Skip to content

lobo017/MetaCrawler

Repository files navigation

MetaCrawler: Distributed AI-Powered Web Scraping Platform

Build Status License: MIT Go Version Python Version Node Version

MetaCrawler is an enterprise-grade, polyglot microservice architecture designed for high-performance data extraction and local intelligence. The platform dynamically selects execution environments based on scraping requirements, ranging from high-concurrency static extraction to complex, browser-based automation.

System Architecture

The platform utilizes a decoupled microservice strategy coordinated through a central API gateway:

  • Frontend (Next.js): A management dashboard for job orchestration, system telemetry, and data visualization.
  • API Gateway (Node.js/Apollo): A unified GraphQL interface providing a secure entry point for all platform operations.
  • Intelligence Layer (Python/FastAPI): Manages Natural Language Processing (NLP) enrichment, including sentiment analysis and named entity recognition, alongside site-aware RAG models.

────────────────────────────────────────

Work task A ->
Answer these from the MetaCrawler description, one line each:
(i) What is the frontend built with?
(ii) What kind of interface does the API gateway provide?
(iii) Which two kinds of NLP enrichment does the intelligence layer manage?
Work task B ->
Does each statement agree with the MetaCrawler description? Answer yes or no and quote the words that settle it.
(i) The API gateway is built with Python and FastAPI.
(ii) The microservices are coordinated through a central API gateway.
(iii) The platform runs every scraping job in one fixed execution environment.
Work task C ->
Please duplicate the part of the MetaCrawler description starting with "MetaCrawler is an" and going on through "all platform operations.".

Source material ->

────────────────────────────────────────

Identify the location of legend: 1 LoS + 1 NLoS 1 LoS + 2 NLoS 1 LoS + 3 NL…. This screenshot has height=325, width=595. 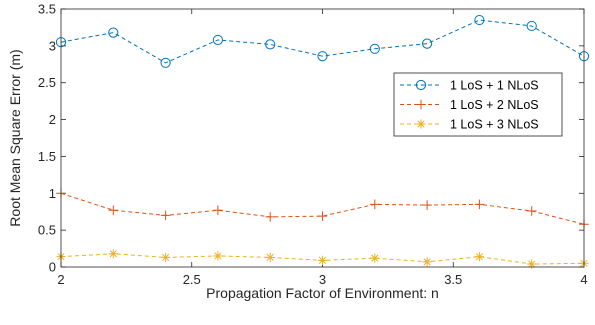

────────────────────────────────────────

Task response A ->
(i) Next.js
(ii) A unified GraphQL interface
(iii) Sentiment analysis and named entity recognition

Task response B ->
(i) No: "API Gateway (Node.js/Apollo)"
(ii) Yes: "coordinated through a central API gateway"
(iii) No: "dynamically selects execution environments based on scraping requirements"

Task response C ->
MetaCrawler is an enterprise-grade, polyglot microservice architecture designed for high-performance data extraction and local intelligence. The platform dynamically selects execution environments based on scraping requirements, ranging from high-concurrency static extraction to complex, browser-based automation.

System Architecture

The platform utilizes a decoupled microservice strategy coordinated through a central API gateway:

  • Frontend (Next.js): A management dashboard for job orchestration, system telemetry, and data visualization.
  • API Gateway (Node.js/Apollo): A unified GraphQL interface providing a secure entry point for all platform operations.